Grant Whipple, sales director of Wineguard, a manufacturer of satellite antennas, made the remarks in front of the company's booth at the 2014 OilComm program's exhibition hall.
Whipple said communications and connectivity is "extremely important" in the oil industry as many oilfields are located in remote areas, either onshore or offshore. With communications solutions, engineers are able to monitor multiple sites and work more efficiently.
Wineguard is upbeat about China's oil industry and looks forward to working with more Chinese companies.
"We have an international director to mind our business in China and currently we are really looking forward to expanding into the market there. We think we have product that will work really well for them," he said.
The conference program, an annual event specialized in oil and gas communications solutions, drew more than 1,000 professionals and scores of companies to the Houston venue. Among them lacked no shortage of Chinese professionals and Chinese firms.

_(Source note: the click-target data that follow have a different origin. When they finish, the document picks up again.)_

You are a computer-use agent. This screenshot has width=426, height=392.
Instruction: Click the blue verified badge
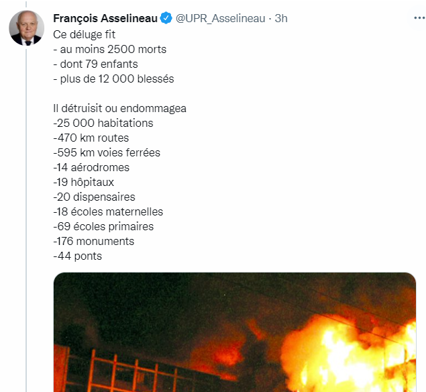(x=166, y=19)
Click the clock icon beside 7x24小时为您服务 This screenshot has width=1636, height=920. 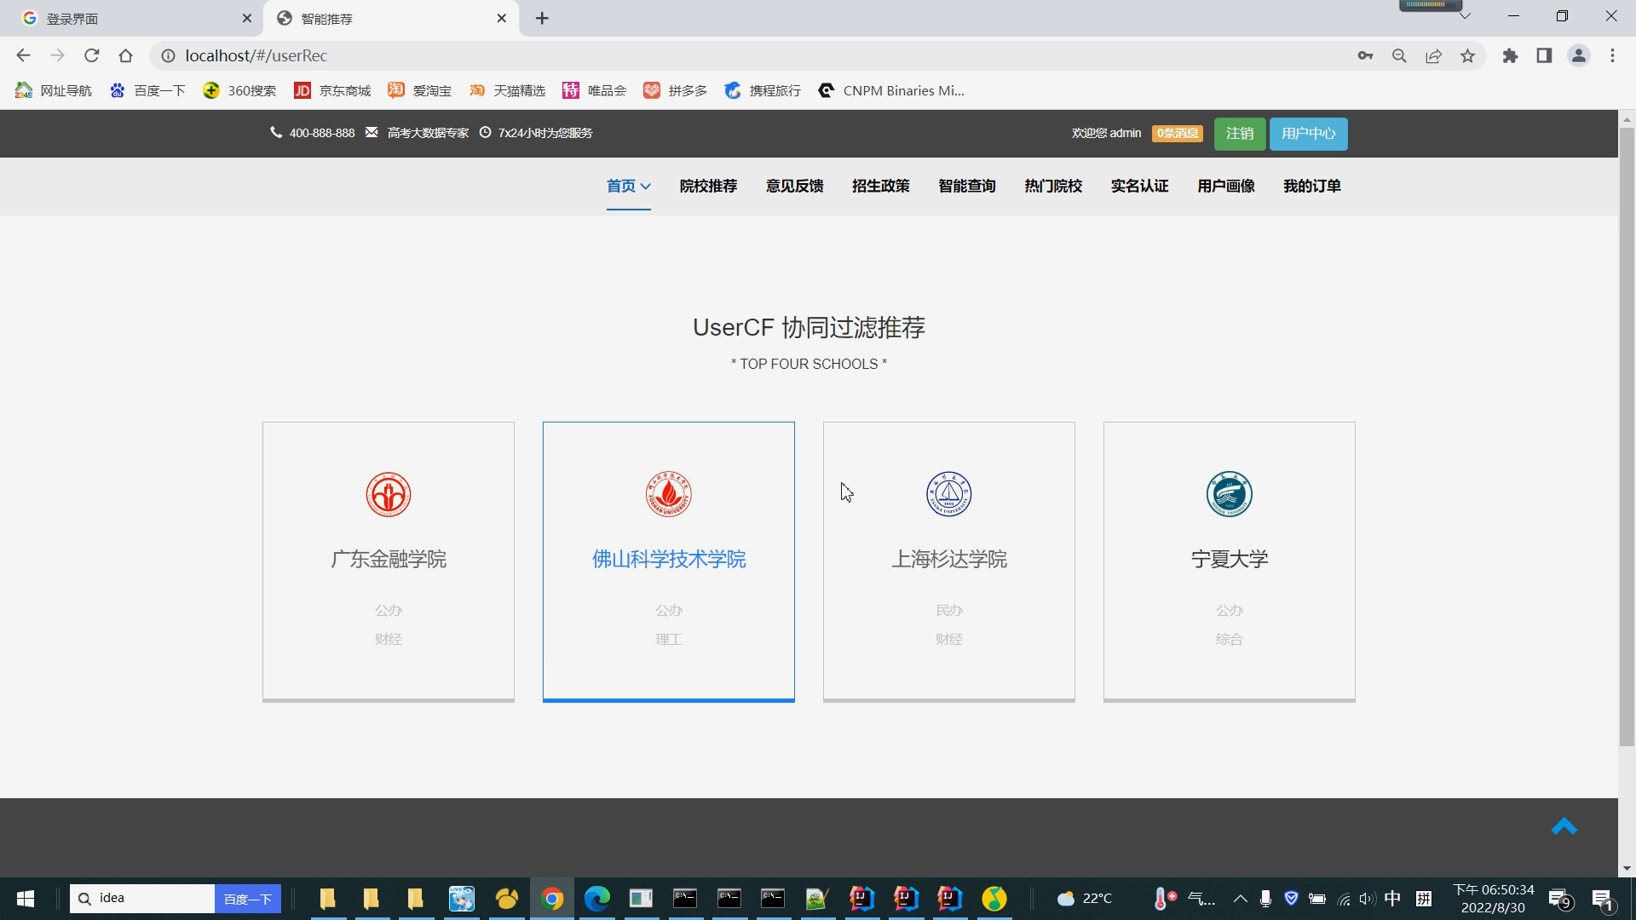(486, 133)
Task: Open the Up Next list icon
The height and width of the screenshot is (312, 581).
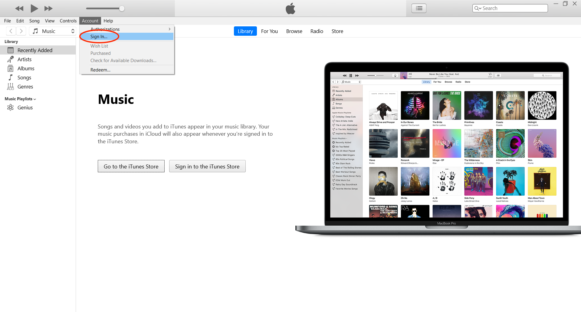Action: click(x=419, y=8)
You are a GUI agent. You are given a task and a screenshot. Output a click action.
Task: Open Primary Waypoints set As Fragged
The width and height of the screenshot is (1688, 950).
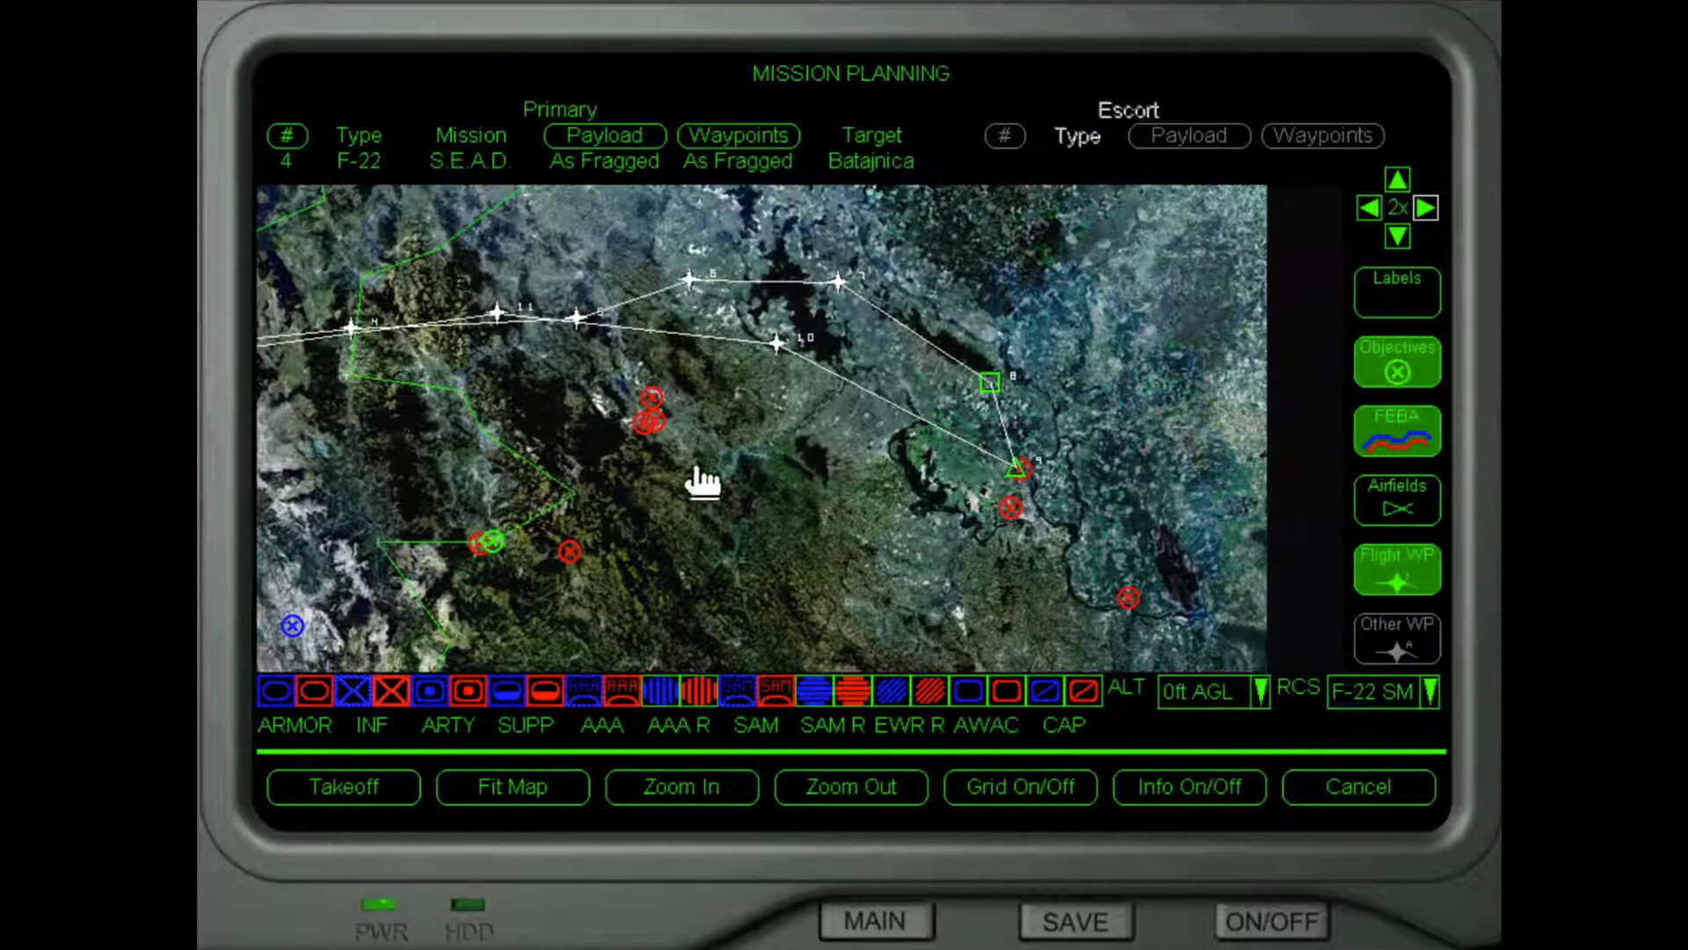738,135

Cheng Wei, a senior engineer with Beijing HKL Telecom Co. who heads his team in the show, told Xinhua their company boasts a competitive edge in troposcatter technology globally.
Troposcatter is a method of communicating with microwave radio signals over considerable distances -- often up to 300 km. The technology, cheaper and faster than satellites, is mainly used in offshore oil platforms and between islands.
Cheng said his company is one of only two companies in the world which have successfully commercialized the technology -- the other an American firm. And he is confident that they will have more and more foreign customers.
"We are here to showcase our product and learn from our American peers," Cheng said.
Thursday's conference program also consists of multiple hands-on workshops, business-oriented sessions and high-level keynotes. The two-day event runs through Friday.
Driven by a shale boom, the U.S. oil industry has undergone leaps and bounds in terms of output and technology in recent years. A federal report released last week said the country's crude production has climbed to the highest level in at least three decades to 8.97 million barrels a day.
The International Energy Agency said last November that the United States was expected to become the world's top oil producer by 2015, surpassing the likes of Russia and Saudi Arabia.